The Services have become increasingly dependent on their tactical networks for mission command functions, situational awareness, and target engagements (terminal weapon guidance). While the networks dramatically enhance the capability to conduct complex missions, they also make the mission operation more vulnerable to cyber attacks. Consequently, there is a critical need to accurately assess the cyber resilience of systems in the net-centric battlespace by investigating the operational impact of cyber attacks (e.g., denial-of-service, virus, wormhole, etc.) on these systems.
Current simulations of the net-centric battlespace do not accurately recreate impacts of network attacks due to lack of high-fidelity threat representations that include passive, active, and coordinated threats. StealthNet was designed to address this gap in the Department of Defense (DoD) testing infrastructure to realistically test the vulnerabilities and resilience of Blue Force communications against sophisticated cyber attacks, particularly on existing and emerging multi-domain networks. StealthNet is a Live-Virtual-Constructive (LVC) framework that provides a real-time, hardware-in-the-loop capability for simulation of cyber threats to the entire net-centric infrastructure. It also provides the ability to quantify the degradation of Blue Force communications via key performance indicators, i.e., bandwidth, reliability, delay, and quality of service metrics.

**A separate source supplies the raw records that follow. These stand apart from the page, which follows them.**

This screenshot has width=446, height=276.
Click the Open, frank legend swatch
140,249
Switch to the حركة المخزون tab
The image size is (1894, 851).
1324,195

The following figure provides a high-level operational view of the StealthNet framework which uses network digital twin technology to accurately represent the Network System Under Test (NSUT). Network digital twins utilize network emulation technology to provide a high fidelity, computationally efficient, and scalable environment for cyber operations. The Network System Under Test (NSUT) can be a tactical or enterprise network scalable to thousands of devices across distributed sites.